▶ _Your objective_:
Show the lines of the material that contain the word "agent".

▶ _Provided entries_:
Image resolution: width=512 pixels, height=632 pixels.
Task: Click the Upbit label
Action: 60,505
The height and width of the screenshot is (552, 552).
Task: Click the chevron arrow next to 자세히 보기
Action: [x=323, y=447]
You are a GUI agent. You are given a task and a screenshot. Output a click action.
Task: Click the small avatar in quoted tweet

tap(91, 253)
...
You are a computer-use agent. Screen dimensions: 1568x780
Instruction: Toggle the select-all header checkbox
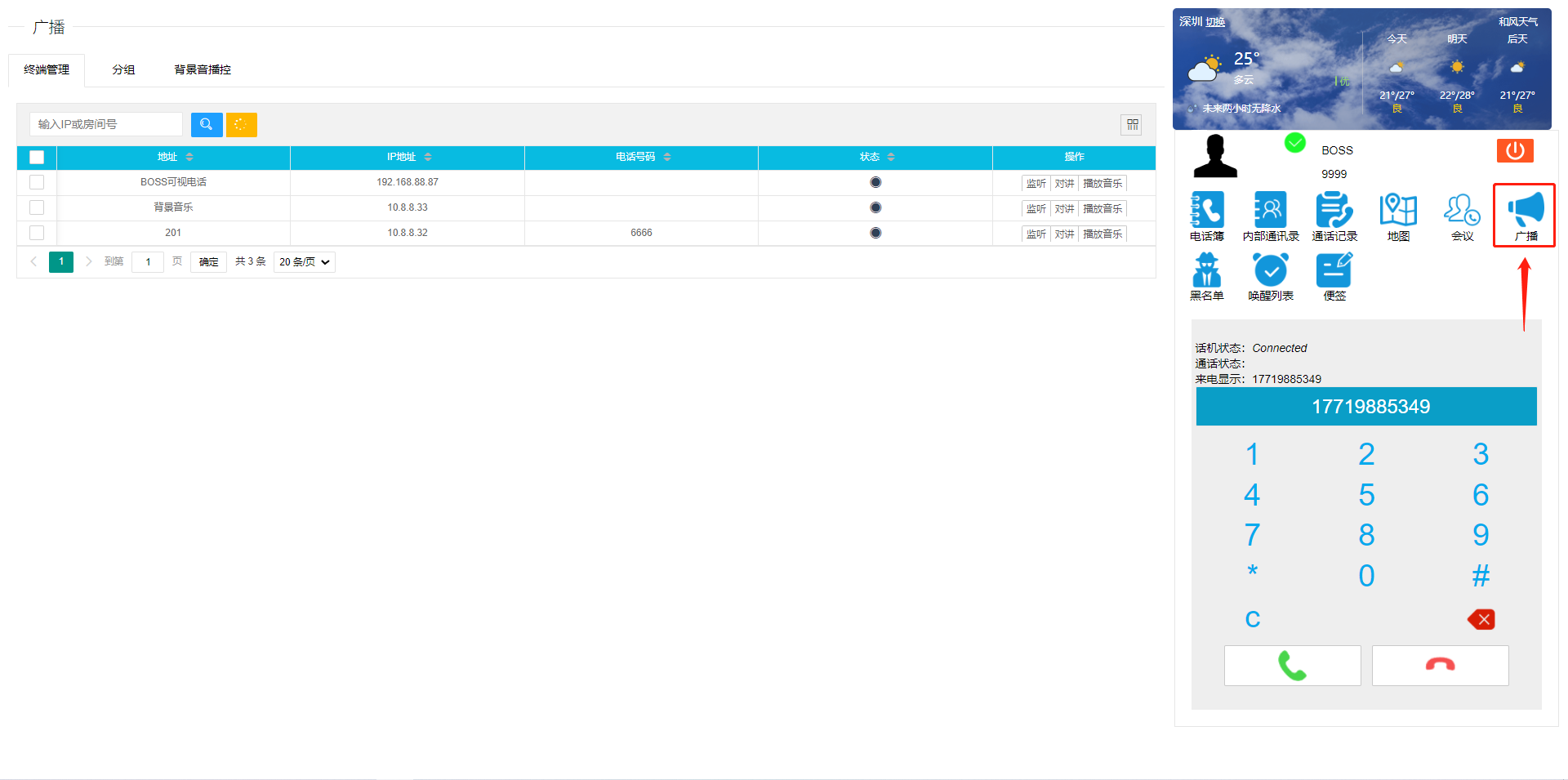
==
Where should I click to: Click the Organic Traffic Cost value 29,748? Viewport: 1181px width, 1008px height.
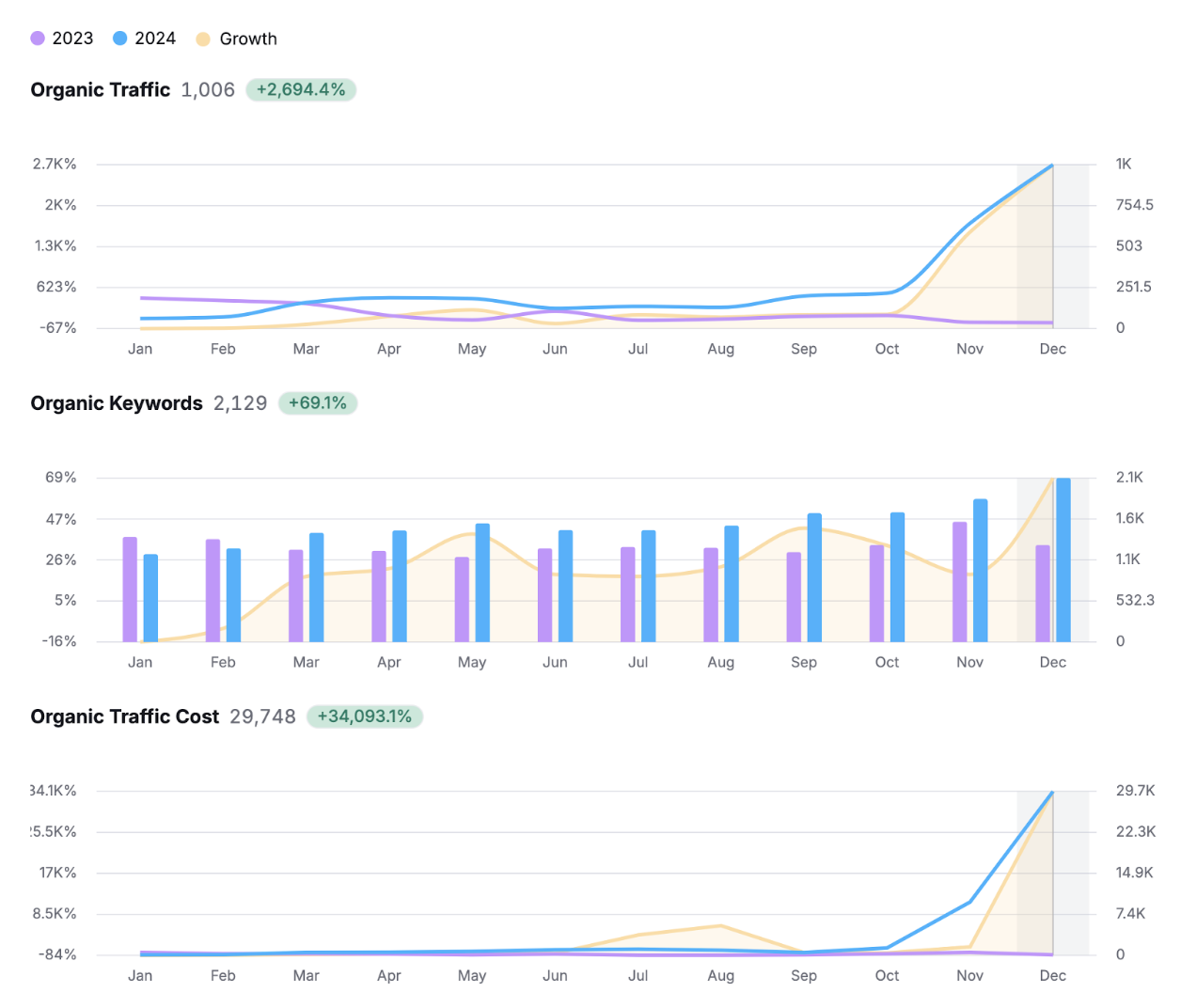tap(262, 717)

▶ _Response_:
You are a GUI agent. You are given a task and a screenshot. Output a click action.
You are a computer-use agent. Screen dimensions: 1568x780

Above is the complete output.